Dataset entries:
☆ ☆ ☆ ☆ ☆

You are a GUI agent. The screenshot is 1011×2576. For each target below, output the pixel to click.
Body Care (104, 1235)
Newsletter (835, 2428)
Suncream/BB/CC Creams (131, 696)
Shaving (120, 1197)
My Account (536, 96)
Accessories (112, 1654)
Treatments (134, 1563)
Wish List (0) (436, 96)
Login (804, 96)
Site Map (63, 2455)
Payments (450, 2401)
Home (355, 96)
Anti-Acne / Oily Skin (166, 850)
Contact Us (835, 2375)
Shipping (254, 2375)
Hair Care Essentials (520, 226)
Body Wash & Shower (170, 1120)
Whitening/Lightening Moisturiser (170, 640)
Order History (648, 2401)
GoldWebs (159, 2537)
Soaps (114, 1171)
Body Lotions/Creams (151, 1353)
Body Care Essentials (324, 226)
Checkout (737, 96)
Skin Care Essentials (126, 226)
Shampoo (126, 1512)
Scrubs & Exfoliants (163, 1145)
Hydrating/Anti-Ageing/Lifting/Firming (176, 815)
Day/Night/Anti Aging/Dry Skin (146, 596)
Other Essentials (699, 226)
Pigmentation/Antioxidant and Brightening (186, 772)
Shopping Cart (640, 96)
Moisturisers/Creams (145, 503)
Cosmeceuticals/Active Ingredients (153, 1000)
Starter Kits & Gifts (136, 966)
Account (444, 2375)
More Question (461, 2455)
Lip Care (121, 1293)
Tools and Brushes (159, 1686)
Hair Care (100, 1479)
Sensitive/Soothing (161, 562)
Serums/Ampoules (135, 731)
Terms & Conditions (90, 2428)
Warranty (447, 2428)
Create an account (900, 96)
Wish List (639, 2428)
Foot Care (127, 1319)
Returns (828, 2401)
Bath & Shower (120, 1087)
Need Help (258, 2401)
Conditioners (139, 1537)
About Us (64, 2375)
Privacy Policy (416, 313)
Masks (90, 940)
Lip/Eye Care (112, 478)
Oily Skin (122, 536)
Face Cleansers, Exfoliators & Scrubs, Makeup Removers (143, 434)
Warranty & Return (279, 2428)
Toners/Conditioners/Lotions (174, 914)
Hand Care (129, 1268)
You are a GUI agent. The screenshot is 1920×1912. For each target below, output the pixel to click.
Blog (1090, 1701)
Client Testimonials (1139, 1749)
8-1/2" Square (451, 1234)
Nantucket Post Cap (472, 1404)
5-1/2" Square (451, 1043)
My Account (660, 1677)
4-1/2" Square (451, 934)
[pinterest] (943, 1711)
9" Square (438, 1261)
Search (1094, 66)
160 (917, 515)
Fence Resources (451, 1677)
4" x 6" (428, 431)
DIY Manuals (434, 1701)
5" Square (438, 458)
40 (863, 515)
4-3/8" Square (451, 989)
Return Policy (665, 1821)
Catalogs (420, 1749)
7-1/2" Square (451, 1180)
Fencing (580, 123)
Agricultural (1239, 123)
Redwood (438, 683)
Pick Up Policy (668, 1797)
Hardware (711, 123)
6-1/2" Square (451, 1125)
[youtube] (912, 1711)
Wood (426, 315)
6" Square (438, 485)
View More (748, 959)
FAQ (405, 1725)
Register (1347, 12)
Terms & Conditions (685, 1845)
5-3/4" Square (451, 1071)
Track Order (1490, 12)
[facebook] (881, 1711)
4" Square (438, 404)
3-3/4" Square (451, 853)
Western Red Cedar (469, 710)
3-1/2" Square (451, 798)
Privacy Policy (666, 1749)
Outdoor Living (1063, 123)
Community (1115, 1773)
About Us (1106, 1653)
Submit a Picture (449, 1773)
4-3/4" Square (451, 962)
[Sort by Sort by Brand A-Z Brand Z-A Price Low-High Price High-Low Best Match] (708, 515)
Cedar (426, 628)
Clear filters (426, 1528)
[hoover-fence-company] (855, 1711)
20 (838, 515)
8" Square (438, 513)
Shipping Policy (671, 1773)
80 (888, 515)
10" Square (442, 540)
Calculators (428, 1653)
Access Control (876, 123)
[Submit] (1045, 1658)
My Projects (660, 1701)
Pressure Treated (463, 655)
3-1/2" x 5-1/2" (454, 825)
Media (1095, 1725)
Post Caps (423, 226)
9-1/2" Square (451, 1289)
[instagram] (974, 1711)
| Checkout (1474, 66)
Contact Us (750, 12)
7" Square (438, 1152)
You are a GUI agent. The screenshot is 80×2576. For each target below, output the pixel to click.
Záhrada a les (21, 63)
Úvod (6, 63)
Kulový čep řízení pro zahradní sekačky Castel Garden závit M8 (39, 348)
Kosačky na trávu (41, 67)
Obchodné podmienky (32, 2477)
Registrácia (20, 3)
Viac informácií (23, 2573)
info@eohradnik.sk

☆ ☆ ☆ ☆ ☆

- [TASK TO CARRY OUT] Begin with the line containing "Úvod (6, 63)" and repeat each line exactly until the records above end.

- [PROBLEM SOLUTION]
Úvod (6, 63)
Kulový čep řízení pro zahradní sekačky Castel Garden závit M8 (39, 348)
Kosačky na trávu (41, 67)
Obchodné podmienky (32, 2477)
Registrácia (20, 3)
Viac informácií (23, 2573)
info@eohradnik.sk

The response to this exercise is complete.